The import thing to remember is that GPU memory is parallel while system memory is serial. That is why we can have 64GB of DDR5-6400 at 104 GB/s, while 32GB of GDDR7 would be 1,792 GB/s. The DDR5-6400 is running four 32-bit channels (two per DIMM) with only one DRAM chip active at a time per channel, while the GDDR7 is running sixteen 32-bit channels at two commands per chip. You can then use clamshell to put 64GB of GDDR7 memory but are still limited to sixteen 32-bit channels and now have to run one command per chip. Half the pins on the memory chips for those 16GB 5060's are not even connected.

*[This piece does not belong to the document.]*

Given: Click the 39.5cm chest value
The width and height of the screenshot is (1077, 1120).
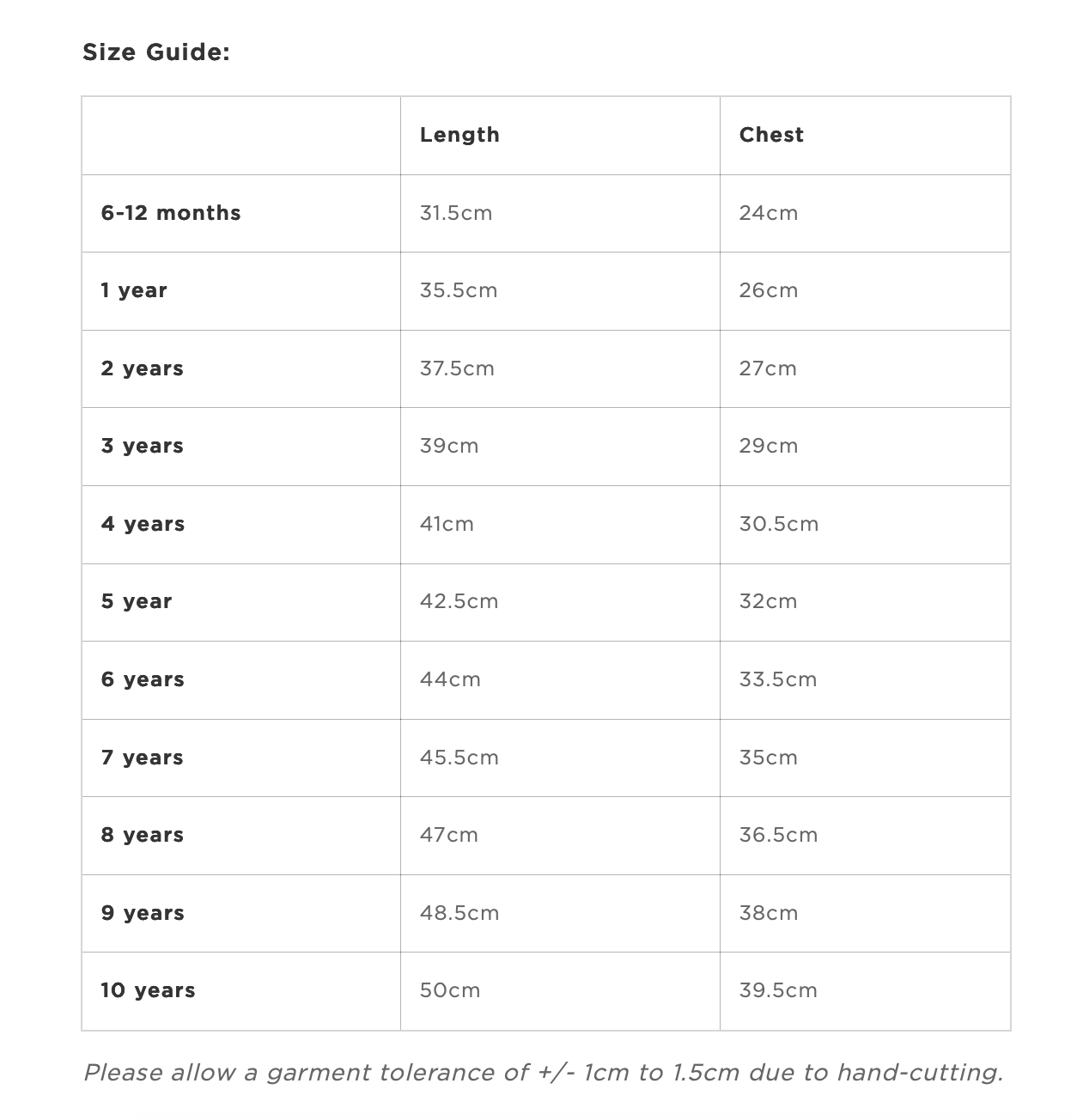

Clamshell mode is something that was made for datacenter / professional GPU's that needed very large amounts of memory and were willing to sacrifice memory performance for it. There should of never been any 16GB 5060's, but nVidia is going to be nVidia and screw over consumers with limited memory bus's. The 3060 came with a 192-bit memory bus allowing for six chips for a total of 12GB of VRAM, it was the 3050 that had a 128-bit memory bus for 8GB of VRAM. The 4060/5060 should of also had 192-bit memory bus's but instead nVidia crippled them with the same 128-bit bus as the 3050 to prevent them from competing with higher tier cards. This continues all the way up the stack with the 4070/5070 getting the same 192-bit bus as the 3060, 4080/5080 having the same 256-bit as the 3070. Only the halo products like the 4090 / 5090 were given full capacity memory bus's. The 4090 had 384 bit while the 5090 has 512-bit, in comparison the 3080 had 320-bit and the 3080 Ti / 3090 had 384-bit.